I'm not reflecting on some supposed golden age, and I see little use since Hendrix is just as fossilised as Shostakovich. They're talismans of a bygone era, of modernism. I'm not trying to define what we have had since (e.g. postmodernism)by comparison, but it certainly is different.


----------



## Eva Yojimbo (Jan 30, 2016)

hammeredklavier said:


> Who do you think are to blame for their lack of popularity?
> 
> Watch from 13:40


For the love of Pete, please stop posting that clip. The part you're pointing to is pure nonsense. Record labels have always been adverse to risk, and there's always been more indie labels taking chances on more "out-there" artists that sometimes happen to break through the mainstream and happen to set a new trend. The stuff that guy's talking about is not a new phenomenon, and pop music today is nowhere near as homogenized as he suggests.

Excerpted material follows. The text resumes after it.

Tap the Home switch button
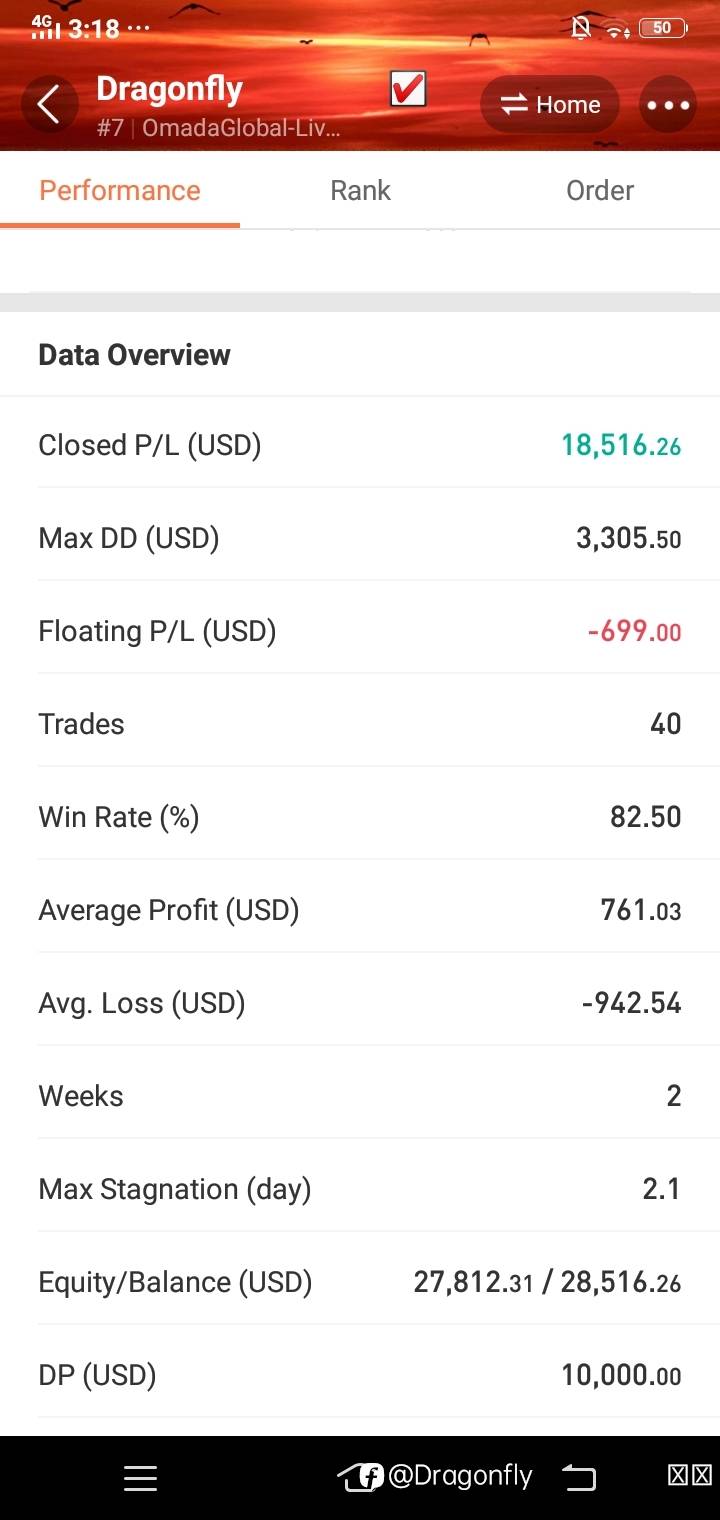720x1520 pixels. pos(550,105)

Much of what he mentions isn't even true. EG, the notion of the "public not deciding on talent" and "labels reducing risks by signing pretty faces and brainwashing the public to like them" describes neither the careers of Taylor Swift or Adele, arguably the two biggest female acts of the last decade. Swift was a 100% homegrown singer/songwriter who got popular the exact way that guy describes old bands/artists: by a label taking a chance on her, putting out a few songs (without much promotion), and audiences liking it so much they kept requesting more and more until she became the industry she is. Adele, meanwhile, is hardly a pretty face from a talent show, and her music is 100% old-fashoned blue-eyed soul, hardly something that was popular on the radio when she broke through and managed to sell 31-friggin-million copies of _21_. Hell, even Justin Bieber started out just writing/recording songs in his bedroom on YouTube, and gained an enormous following on there before he was ever signed to a label. The same thing is true of an up-and-comer like Billie Eilish.

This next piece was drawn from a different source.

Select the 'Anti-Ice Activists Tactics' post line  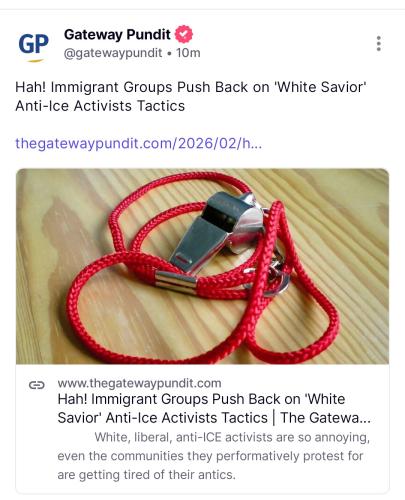[x=100, y=106]
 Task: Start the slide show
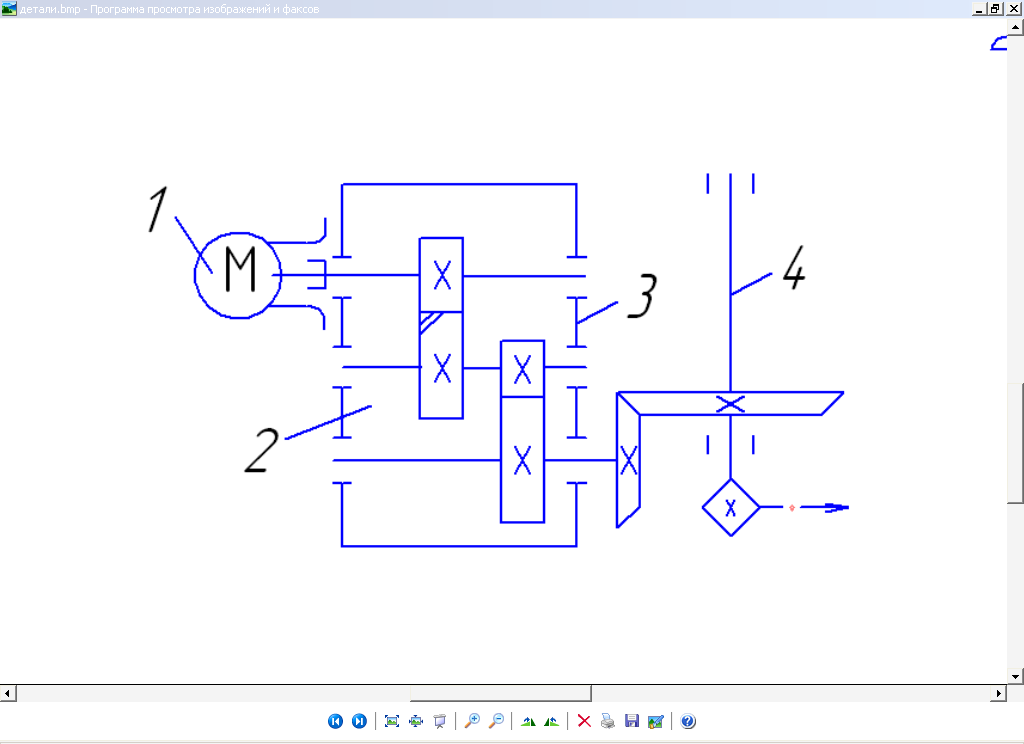438,721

Yes, there are SOME artists that fit his description, but not nearly as many as that video would suggest. In fact, the "brainwashing people to like pretty faces from talent shows" is pretty funny considering I can only name two major pop-stars that ever came from talent shows--Kelly Clarkson and Carrie Underwood--despite labels trying very hard to "sell" every single one that wins (and many that didn't). It's abundantly clear that being on talent shows is hardly any guarantee for success or "minimizing risk."

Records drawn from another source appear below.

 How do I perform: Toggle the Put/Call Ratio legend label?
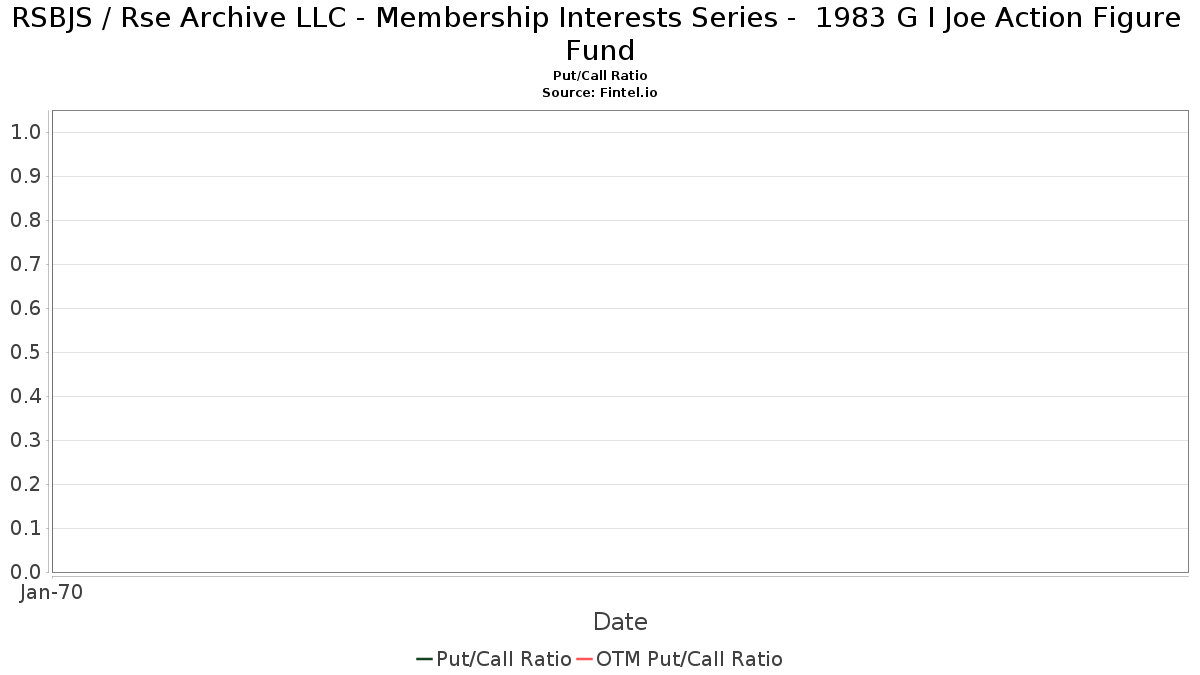point(504,659)
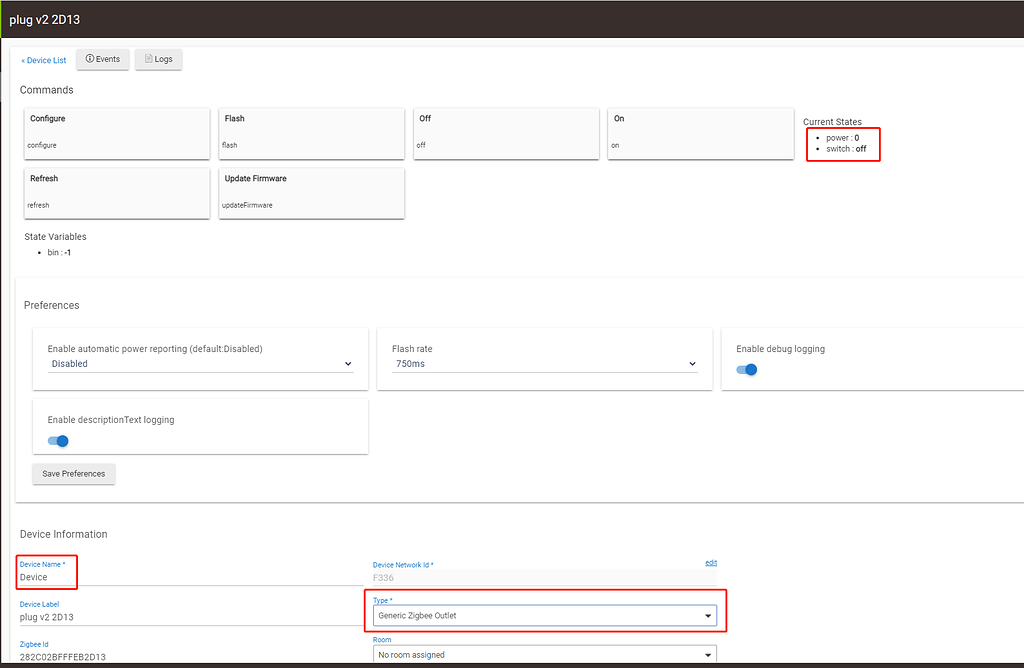
Task: Open the Flash rate dropdown
Action: click(x=544, y=363)
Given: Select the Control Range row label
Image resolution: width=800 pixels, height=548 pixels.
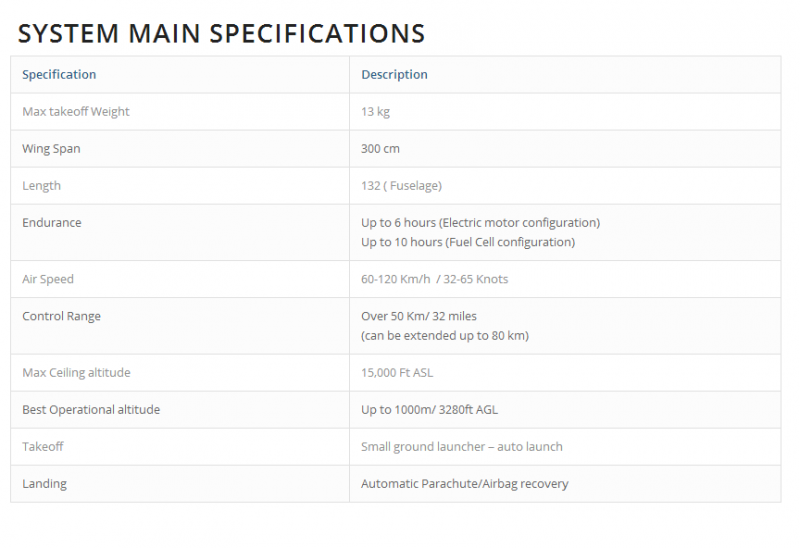Looking at the screenshot, I should point(61,316).
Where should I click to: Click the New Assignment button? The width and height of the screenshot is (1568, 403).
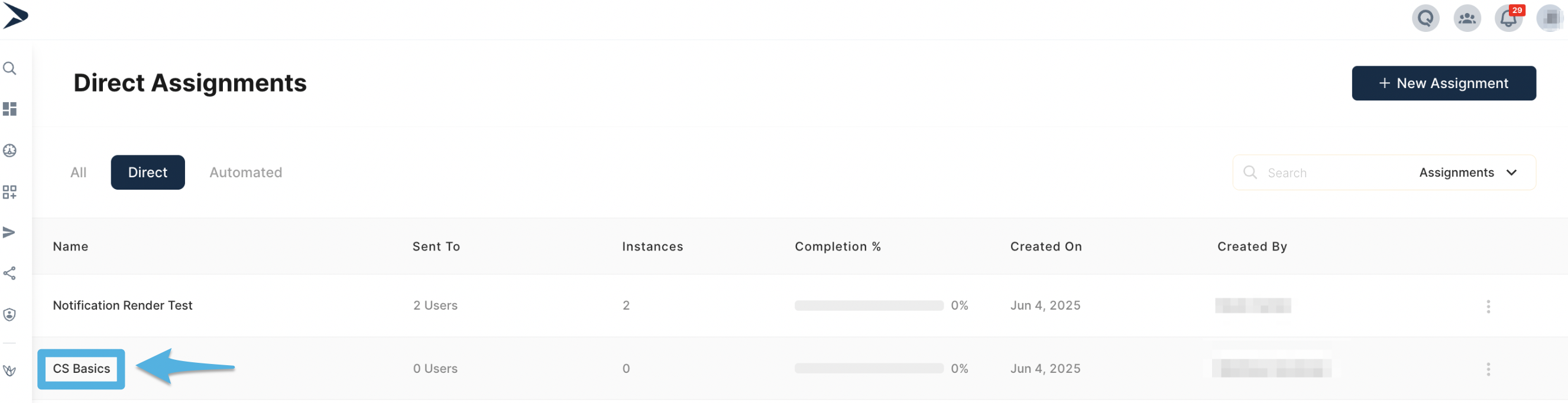click(x=1444, y=83)
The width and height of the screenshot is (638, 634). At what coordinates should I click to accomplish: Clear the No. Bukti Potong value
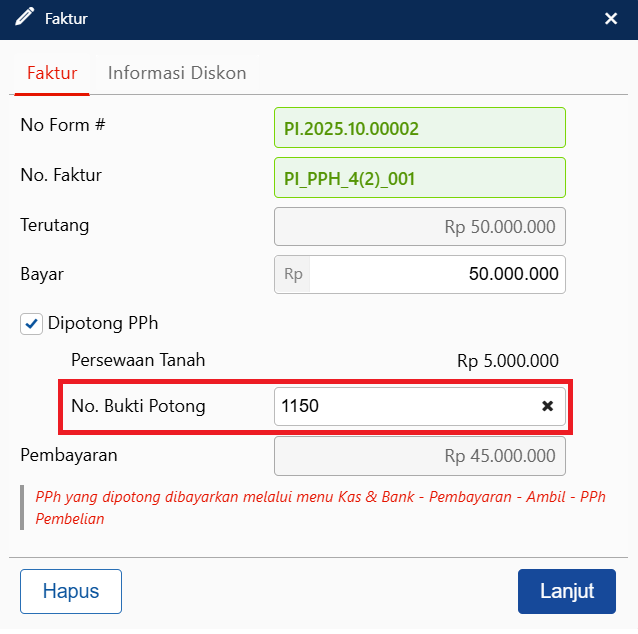(x=547, y=406)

More nonsense about "that song follows you everywhere you go." For one, I noticed that phenomenon far more in the 90s before the internet/internet radio and stuff like iPods were a thing. Now, people have so many outlets for listening to/finding new music that the radio doesn't dominate what people hear, no matter where they are. The lunacy of suggesting that a song can "follow you online." No, it can't. You choose what you listen to online, and what you encounter online is heavily influenced by what you search for. If you spend all your time searching for/listening to classical music online, you aren't going to be bombarded by videos from Ariana Grande. That's not how suggestion algorithms work. The only point I'll give him there is, yes, it's not uncommon to find such songs in TV shows and movies, but even then I'm just as apt to hear obscure indie stuff as anything that's popular.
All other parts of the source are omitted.